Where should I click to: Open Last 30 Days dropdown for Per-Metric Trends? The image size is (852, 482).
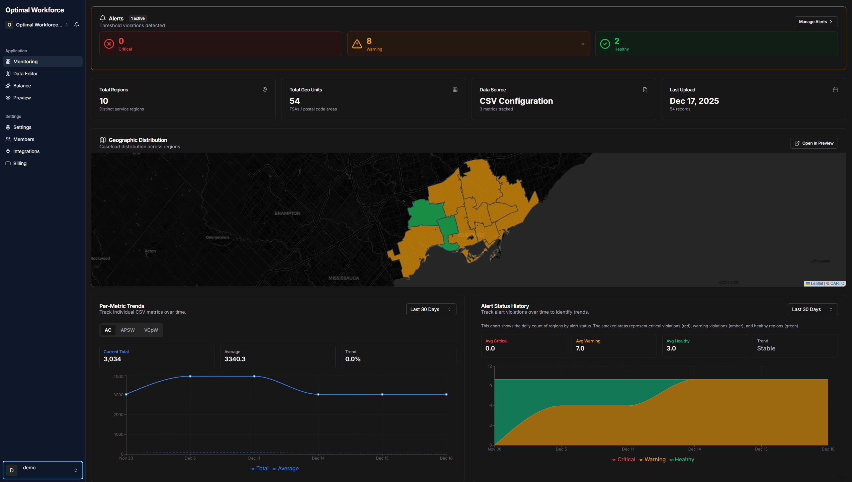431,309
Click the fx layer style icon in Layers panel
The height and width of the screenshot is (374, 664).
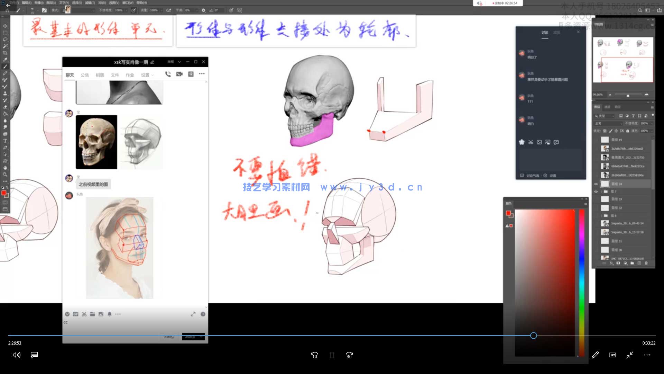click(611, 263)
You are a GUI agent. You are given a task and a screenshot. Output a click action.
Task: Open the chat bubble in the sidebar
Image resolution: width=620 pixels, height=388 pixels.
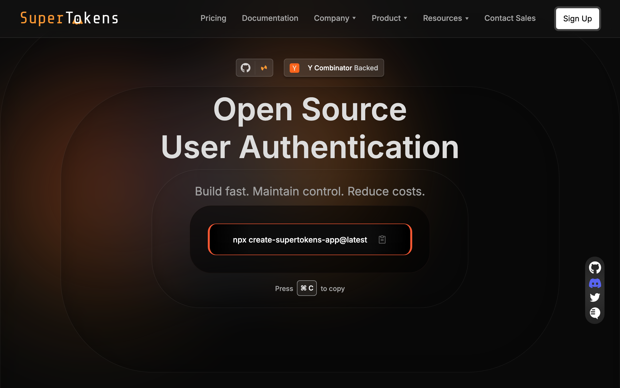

☆ ☆ ☆ ☆

> [Task item]: Repeat the whole of the material above exactly, but keep the pictures out.

> [The answer]:
Where should I click to: Open Last 30 Days dropdown for Per-Metric Trends? The image size is (852, 482).
431,309
Click the fx layer style icon in Layers panel
The height and width of the screenshot is (374, 664).
click(611, 263)
You are a GUI agent. You are given a task and a screenshot. Output a click action.
Task: Open the chat bubble in the sidebar
Image resolution: width=620 pixels, height=388 pixels.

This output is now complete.